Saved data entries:
━━━━━━━━

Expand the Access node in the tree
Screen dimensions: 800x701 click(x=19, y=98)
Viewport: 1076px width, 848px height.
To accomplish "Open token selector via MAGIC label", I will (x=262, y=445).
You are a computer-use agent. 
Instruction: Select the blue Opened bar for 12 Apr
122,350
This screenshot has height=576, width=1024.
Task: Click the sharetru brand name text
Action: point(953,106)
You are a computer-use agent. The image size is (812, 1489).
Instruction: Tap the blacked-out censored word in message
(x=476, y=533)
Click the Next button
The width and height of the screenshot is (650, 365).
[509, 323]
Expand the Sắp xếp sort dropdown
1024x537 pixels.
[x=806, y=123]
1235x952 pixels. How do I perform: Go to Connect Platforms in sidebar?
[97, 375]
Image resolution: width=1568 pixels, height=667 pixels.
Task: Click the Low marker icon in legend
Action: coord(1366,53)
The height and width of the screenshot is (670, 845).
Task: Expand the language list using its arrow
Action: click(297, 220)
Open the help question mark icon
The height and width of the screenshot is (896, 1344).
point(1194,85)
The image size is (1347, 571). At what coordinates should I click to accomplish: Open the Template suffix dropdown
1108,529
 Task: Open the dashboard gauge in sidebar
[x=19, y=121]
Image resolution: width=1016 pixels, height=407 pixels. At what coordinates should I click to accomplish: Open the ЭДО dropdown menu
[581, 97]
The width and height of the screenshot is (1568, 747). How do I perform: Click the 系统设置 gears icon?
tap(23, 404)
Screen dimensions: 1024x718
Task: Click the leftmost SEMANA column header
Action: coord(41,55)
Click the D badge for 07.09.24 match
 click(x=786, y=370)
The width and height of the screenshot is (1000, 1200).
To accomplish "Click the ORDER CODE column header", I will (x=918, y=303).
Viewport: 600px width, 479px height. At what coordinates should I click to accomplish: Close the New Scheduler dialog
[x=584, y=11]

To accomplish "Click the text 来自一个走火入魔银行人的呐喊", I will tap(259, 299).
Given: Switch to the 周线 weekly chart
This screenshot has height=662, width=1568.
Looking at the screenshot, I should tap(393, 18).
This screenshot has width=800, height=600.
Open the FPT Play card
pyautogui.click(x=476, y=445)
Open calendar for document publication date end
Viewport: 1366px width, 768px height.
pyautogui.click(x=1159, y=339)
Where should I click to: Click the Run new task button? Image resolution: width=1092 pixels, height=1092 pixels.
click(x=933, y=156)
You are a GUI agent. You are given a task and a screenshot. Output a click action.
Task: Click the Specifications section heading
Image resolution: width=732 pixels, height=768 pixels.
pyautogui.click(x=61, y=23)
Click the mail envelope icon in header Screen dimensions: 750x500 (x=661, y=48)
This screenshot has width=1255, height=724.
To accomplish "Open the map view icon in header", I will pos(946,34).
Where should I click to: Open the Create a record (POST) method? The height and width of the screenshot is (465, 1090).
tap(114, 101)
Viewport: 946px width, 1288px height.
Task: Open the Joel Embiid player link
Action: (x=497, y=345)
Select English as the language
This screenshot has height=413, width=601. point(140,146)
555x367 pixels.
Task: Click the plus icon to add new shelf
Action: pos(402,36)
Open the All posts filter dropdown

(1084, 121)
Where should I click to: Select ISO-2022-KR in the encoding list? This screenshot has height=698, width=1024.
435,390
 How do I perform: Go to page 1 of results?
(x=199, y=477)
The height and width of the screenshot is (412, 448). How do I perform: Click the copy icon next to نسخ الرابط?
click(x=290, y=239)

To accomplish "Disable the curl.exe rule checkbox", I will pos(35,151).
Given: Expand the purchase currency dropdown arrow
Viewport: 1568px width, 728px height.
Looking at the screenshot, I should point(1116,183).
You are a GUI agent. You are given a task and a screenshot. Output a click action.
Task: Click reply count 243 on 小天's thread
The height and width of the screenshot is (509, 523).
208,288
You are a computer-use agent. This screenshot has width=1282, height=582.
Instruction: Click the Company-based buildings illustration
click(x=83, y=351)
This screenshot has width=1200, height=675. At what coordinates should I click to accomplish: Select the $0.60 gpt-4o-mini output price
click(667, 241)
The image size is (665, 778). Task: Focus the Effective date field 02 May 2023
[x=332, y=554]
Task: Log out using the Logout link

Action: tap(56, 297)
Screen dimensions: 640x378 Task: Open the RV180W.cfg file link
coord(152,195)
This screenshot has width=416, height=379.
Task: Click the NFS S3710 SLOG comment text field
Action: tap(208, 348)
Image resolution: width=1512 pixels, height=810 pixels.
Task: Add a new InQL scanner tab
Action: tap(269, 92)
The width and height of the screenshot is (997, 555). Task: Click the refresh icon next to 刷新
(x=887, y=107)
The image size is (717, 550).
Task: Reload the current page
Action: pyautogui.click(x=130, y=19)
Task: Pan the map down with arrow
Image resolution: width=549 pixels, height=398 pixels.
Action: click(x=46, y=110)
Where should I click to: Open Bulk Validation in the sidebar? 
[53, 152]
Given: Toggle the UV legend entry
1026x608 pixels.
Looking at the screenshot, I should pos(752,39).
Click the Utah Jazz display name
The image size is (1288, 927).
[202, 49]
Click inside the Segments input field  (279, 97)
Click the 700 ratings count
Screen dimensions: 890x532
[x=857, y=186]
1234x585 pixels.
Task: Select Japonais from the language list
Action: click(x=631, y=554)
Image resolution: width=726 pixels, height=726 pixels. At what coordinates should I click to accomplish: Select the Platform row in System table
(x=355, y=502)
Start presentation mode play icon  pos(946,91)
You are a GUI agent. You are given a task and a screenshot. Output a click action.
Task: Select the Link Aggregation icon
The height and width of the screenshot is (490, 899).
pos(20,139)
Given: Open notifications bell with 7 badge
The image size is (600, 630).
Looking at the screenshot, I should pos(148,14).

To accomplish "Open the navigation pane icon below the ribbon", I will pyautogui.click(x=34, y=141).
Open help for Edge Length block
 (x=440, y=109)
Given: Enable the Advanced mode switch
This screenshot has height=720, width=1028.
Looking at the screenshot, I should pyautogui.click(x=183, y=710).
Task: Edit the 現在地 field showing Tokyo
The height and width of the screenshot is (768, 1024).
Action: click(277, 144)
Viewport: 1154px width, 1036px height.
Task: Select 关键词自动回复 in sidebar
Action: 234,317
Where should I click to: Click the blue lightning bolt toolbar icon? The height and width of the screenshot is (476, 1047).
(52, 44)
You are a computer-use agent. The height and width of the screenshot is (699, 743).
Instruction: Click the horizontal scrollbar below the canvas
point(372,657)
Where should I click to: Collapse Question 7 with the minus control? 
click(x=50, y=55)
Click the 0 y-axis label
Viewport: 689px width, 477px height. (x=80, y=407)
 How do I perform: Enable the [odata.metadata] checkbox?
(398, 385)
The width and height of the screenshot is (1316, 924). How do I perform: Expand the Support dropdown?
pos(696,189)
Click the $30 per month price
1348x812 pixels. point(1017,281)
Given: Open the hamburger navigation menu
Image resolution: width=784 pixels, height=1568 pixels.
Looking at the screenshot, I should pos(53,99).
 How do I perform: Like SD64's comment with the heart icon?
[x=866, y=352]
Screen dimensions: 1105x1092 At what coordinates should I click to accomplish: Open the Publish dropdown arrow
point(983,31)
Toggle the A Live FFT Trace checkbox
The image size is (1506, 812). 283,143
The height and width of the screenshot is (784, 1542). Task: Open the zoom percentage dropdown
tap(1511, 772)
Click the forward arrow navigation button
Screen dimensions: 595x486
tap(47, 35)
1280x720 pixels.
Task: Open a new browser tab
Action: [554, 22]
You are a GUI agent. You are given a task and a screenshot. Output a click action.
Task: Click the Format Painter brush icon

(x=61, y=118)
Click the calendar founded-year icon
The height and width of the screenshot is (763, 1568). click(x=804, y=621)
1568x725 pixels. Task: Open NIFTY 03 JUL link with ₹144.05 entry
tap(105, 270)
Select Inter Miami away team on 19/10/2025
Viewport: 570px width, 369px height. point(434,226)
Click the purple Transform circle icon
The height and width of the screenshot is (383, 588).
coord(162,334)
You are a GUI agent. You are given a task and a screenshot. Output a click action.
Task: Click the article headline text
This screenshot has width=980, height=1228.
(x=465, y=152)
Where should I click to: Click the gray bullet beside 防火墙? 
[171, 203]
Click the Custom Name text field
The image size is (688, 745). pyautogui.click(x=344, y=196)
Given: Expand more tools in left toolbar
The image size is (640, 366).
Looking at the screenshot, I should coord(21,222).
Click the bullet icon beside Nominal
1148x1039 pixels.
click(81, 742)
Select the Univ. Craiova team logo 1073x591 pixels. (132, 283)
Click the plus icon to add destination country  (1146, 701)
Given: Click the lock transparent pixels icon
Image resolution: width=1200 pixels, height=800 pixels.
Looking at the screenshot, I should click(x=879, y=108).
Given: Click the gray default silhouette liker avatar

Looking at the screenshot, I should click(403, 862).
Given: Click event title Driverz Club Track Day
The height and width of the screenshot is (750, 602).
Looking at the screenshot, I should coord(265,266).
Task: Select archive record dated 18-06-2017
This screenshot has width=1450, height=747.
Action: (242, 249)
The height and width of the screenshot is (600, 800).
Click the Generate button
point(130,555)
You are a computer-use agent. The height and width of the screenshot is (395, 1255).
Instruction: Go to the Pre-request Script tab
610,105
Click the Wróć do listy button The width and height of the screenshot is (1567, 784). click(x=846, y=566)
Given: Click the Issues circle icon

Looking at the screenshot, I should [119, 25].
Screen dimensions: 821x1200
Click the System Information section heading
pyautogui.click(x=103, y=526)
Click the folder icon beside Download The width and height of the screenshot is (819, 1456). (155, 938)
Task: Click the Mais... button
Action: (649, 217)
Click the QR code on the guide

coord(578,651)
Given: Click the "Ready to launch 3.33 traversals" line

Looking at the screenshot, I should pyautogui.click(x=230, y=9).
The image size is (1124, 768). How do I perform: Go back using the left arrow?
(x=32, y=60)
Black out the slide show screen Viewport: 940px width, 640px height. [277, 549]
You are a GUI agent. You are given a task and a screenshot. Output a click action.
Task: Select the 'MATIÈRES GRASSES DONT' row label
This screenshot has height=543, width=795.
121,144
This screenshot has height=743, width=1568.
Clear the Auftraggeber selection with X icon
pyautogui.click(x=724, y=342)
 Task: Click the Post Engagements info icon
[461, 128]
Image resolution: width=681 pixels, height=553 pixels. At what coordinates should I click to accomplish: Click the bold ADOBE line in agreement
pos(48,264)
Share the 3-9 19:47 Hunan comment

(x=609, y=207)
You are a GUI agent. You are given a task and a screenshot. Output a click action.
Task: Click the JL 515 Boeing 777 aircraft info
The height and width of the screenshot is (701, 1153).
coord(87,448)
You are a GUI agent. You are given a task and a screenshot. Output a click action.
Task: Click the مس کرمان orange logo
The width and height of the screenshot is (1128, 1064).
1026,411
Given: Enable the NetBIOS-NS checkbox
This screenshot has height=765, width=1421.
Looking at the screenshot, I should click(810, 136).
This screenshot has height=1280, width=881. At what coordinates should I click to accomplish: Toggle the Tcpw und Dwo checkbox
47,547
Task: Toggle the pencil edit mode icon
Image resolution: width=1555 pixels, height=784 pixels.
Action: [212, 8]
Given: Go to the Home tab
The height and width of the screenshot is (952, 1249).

━━━━━━━━

Filter the entries and copy each line with "computer".

## TASK RESPONSE
You are a computer-use agent. 
You are a computer-use agent. The image size is (812, 1489).
You are a computer-use agent. This screenshot has width=1282, height=582.
You are a computer-use agent. The height and width of the screenshot is (699, 743).
You are a computer-use agent. The height and width of the screenshot is (395, 1255).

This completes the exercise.